TASKS TO COMPLETE.
**A)** Copy, word for word, the part of the post about dreading more pregnancies that opens with the words containing "A few months" and closes with "have me cringing.".
**B)** Resume the post about dreading more pregnancies, picking up after its last sentence.

A few months ago, absolutely. Now... well, yes, the thought of another birth doesn't ring joybells in my heart, but it's the thought of the pregnancy and postpartum periods that really have me cringing.
And we're not
I want a big family. At the very least, three or four... which means two or three, and likely more, labours and deliveries to go through. The 'what-ifs' keep playing in my head... what if I get pre-eclampsia again? What if I never get my homebirth? What if I have to have a C-section? What if I get more and more stretch marks every time, and develop varicose veins and haemmorhoids and gain just a little more weight with each baby and end up looking twenty years older than DH and hating myself? What if I tear? What if I can never be a good mother, because I'm always too tired and frazzled and grumpy? What if I can't cope with a newborn *and* a toddler, much less a newborn and several kids? What if I spend too much time online and don't give them an enriching childhood; or conversely, what if I spend all my time running after them while my hobbies and dreams and sense of self get slowly sucked into a tiny black hole? What if DH leaves me for a Brazilian cocktail waitress?
OK, so I clearly have bigger issues than childbirth.

SOURCE DATA.
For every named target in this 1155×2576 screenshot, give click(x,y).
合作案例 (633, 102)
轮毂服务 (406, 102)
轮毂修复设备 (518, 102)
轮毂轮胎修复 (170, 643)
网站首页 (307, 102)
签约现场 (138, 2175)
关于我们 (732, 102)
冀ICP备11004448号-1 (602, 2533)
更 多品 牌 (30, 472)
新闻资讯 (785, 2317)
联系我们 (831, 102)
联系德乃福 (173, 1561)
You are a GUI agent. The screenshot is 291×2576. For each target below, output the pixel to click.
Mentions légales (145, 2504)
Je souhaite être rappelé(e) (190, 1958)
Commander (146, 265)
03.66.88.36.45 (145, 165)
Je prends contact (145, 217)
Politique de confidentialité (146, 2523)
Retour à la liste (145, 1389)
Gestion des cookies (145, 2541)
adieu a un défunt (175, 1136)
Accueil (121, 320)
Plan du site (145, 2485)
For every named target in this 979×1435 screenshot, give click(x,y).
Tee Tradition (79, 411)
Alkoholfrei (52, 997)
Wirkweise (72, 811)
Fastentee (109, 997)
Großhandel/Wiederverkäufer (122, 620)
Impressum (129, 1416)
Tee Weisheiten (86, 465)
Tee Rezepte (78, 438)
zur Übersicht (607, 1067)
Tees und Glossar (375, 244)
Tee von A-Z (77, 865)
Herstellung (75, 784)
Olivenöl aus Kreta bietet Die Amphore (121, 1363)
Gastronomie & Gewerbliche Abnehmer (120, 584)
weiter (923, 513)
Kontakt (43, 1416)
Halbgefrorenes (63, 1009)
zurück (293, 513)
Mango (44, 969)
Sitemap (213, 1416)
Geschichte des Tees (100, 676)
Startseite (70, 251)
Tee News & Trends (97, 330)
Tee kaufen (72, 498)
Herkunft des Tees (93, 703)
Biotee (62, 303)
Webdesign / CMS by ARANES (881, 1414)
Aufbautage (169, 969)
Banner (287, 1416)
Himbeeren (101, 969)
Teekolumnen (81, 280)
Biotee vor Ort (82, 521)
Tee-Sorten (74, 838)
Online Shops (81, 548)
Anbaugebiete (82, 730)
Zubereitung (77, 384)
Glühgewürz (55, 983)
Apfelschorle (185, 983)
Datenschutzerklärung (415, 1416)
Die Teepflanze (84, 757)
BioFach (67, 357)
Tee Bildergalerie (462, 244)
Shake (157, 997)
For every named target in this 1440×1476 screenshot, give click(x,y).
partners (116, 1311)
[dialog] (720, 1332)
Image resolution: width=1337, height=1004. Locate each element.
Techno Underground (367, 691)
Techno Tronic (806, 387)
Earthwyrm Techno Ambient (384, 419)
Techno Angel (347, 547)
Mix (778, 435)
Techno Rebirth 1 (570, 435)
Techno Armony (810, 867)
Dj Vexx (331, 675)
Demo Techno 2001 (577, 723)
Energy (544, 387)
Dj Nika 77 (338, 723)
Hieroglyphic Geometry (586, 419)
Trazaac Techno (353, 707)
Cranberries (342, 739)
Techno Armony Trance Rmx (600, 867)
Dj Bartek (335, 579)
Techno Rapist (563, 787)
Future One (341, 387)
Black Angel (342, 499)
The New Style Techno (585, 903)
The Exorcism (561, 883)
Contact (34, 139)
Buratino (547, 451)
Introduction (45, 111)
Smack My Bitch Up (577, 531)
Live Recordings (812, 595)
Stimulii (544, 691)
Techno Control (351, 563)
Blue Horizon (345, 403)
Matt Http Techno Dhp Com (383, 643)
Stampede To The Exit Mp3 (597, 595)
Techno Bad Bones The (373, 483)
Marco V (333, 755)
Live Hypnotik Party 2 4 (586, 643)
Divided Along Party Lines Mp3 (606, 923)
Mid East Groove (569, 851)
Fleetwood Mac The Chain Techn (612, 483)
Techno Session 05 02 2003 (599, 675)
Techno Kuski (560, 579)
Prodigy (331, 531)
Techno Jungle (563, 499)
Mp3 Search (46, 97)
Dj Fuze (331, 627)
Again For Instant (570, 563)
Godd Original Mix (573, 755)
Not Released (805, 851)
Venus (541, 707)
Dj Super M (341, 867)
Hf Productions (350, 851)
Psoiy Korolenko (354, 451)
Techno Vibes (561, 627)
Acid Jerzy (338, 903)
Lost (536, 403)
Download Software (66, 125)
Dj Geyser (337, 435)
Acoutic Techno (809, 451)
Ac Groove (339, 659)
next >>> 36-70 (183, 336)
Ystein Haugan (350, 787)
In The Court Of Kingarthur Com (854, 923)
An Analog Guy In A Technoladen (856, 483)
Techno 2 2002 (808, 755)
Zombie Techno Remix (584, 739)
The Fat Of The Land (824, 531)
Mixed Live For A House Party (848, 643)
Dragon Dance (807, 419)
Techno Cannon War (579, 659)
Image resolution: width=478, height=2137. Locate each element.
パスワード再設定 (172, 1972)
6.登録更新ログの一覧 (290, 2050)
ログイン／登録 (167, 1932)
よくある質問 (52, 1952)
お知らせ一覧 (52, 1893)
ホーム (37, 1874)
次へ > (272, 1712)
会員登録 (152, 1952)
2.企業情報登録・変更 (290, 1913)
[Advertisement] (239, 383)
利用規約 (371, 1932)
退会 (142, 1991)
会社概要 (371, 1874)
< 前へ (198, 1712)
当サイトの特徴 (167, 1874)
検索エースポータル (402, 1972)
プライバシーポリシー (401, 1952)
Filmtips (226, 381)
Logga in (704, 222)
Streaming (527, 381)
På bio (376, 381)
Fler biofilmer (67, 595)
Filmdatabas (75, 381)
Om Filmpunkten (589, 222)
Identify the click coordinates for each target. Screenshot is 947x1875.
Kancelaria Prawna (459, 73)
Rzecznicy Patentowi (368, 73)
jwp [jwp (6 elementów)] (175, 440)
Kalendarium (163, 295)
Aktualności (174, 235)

EXERCISE ANSWERS.
**A)**
A few months ago, absolutely. Now... well, yes, the thought of another birth doesn't ring joybells in my heart, but it's the thought of the pregnancy and postpartum periods that really have me cringing.

**B)**
And they're not exactly unique, never-been-angsted-before issues either, I know. While part of me would like the experience of planning our next child (Rowan was a surprise, more or less), I sometimes feel like I could never muster the strength to actually do
it deliberately, knowing what I was letting myself in for. You know? Right now the thought of women who've already had children deliberately putting their bodies through that again frankly astounds me. I feel like asking "Didn't you want to scream and run out of the bedroom while you were TTC when you realised that
could make you pregnant?"
(Don't worry, I don't actually ask this).
It's a bit of a mess, and yet DD is beaming at me right now from the floor where she has been happily emptying my handbag, and I'm chillin' on the internet, and life is really peachy when I think about it, so... But then, Rowan just turned one, and thinking about another baby has only become, say, 20% less terrifying in the last few months. Sigh.